───── MATERIAL PROVIDED
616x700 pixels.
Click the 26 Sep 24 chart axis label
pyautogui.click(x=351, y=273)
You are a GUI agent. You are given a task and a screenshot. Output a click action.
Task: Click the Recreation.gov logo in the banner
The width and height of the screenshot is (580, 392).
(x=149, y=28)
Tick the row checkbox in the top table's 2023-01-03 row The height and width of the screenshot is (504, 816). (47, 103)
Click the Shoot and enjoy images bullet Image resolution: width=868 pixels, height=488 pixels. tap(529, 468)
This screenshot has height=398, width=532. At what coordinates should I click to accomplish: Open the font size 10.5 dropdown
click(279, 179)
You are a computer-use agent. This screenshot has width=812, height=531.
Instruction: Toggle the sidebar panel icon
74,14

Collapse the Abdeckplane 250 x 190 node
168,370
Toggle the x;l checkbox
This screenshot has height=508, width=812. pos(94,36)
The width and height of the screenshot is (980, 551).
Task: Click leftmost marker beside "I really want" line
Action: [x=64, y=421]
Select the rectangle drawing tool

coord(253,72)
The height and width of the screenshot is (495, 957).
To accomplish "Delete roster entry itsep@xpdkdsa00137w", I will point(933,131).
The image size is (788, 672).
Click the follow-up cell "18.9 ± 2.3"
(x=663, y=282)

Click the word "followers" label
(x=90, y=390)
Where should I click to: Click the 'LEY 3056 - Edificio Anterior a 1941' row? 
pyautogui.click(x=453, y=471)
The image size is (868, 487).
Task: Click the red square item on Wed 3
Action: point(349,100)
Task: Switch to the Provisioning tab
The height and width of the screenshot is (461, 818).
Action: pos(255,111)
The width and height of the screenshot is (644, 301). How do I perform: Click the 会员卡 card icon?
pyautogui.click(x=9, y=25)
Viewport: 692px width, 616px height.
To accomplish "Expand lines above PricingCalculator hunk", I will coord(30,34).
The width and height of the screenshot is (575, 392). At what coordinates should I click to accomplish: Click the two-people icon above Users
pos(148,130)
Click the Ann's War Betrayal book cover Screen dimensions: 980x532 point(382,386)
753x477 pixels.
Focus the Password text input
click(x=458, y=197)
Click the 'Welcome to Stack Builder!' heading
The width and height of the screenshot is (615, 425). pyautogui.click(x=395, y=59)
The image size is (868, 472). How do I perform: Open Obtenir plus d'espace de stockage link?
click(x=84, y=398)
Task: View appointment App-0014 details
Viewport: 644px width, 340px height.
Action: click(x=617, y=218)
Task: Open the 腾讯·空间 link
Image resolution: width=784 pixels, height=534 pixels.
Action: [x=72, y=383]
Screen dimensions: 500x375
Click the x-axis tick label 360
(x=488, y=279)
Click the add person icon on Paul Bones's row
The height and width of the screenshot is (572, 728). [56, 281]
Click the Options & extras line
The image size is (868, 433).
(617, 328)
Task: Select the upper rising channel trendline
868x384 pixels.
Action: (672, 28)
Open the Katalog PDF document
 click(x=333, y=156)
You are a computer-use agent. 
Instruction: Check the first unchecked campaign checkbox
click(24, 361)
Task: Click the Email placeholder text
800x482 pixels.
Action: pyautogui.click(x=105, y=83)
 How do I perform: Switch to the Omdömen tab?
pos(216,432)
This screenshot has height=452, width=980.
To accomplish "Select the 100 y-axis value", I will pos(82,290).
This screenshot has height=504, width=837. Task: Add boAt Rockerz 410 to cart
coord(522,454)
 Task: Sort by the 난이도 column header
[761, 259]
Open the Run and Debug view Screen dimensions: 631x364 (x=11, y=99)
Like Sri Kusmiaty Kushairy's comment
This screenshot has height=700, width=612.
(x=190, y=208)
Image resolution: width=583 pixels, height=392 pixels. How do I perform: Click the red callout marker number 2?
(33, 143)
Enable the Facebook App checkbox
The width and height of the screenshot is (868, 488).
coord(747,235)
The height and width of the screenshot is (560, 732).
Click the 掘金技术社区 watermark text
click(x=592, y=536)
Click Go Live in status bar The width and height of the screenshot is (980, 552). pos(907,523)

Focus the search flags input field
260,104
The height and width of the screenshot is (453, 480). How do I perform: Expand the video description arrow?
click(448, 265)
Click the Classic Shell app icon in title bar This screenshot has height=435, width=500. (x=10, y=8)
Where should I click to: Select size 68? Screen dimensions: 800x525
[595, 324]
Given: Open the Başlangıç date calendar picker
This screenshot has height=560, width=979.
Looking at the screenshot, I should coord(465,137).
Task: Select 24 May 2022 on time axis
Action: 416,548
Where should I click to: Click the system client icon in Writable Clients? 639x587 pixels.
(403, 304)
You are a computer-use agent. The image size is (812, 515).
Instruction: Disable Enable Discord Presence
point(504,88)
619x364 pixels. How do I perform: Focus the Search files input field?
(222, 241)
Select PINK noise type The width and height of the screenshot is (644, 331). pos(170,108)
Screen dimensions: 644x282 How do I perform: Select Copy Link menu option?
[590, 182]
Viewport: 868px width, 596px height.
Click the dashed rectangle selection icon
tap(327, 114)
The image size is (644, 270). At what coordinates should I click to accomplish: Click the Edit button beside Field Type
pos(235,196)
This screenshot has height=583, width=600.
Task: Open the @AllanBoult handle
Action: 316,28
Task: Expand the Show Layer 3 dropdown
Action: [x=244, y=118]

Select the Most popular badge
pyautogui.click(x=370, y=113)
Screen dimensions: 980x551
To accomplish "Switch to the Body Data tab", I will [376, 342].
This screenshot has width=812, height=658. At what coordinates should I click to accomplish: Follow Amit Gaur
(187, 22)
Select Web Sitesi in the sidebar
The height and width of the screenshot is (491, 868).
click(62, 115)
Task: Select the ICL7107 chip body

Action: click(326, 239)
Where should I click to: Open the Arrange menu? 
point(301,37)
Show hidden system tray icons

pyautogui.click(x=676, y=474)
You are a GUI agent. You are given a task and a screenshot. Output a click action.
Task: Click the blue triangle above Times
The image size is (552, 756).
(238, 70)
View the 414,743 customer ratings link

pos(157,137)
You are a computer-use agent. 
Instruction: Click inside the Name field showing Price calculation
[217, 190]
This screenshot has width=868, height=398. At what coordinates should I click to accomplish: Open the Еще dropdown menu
──────────
- SHORT PROBLEM: Retype the lines of the material above without any change, beginning with the line that contains "Task: Select the upper" and continuing through the line that contains "click(x=592, y=536)", both included.

- REPLY TO THE TASK:
Task: Select the upper rising channel trendline
868x384 pixels.
Action: (672, 28)
Open the Katalog PDF document
 click(x=333, y=156)
You are a computer-use agent. 
Instruction: Check the first unchecked campaign checkbox
click(24, 361)
Task: Click the Email placeholder text
800x482 pixels.
Action: pyautogui.click(x=105, y=83)
 How do I perform: Switch to the Omdömen tab?
pos(216,432)
This screenshot has height=452, width=980.
To accomplish "Select the 100 y-axis value", I will pos(82,290).
This screenshot has height=504, width=837. Task: Add boAt Rockerz 410 to cart
coord(522,454)
 Task: Sort by the 난이도 column header
[761, 259]
Open the Run and Debug view Screen dimensions: 631x364 (x=11, y=99)
Like Sri Kusmiaty Kushairy's comment
This screenshot has height=700, width=612.
(x=190, y=208)
Image resolution: width=583 pixels, height=392 pixels. How do I perform: Click the red callout marker number 2?
(33, 143)
Enable the Facebook App checkbox
The width and height of the screenshot is (868, 488).
coord(747,235)
The height and width of the screenshot is (560, 732).
Click the 掘金技术社区 watermark text
click(x=592, y=536)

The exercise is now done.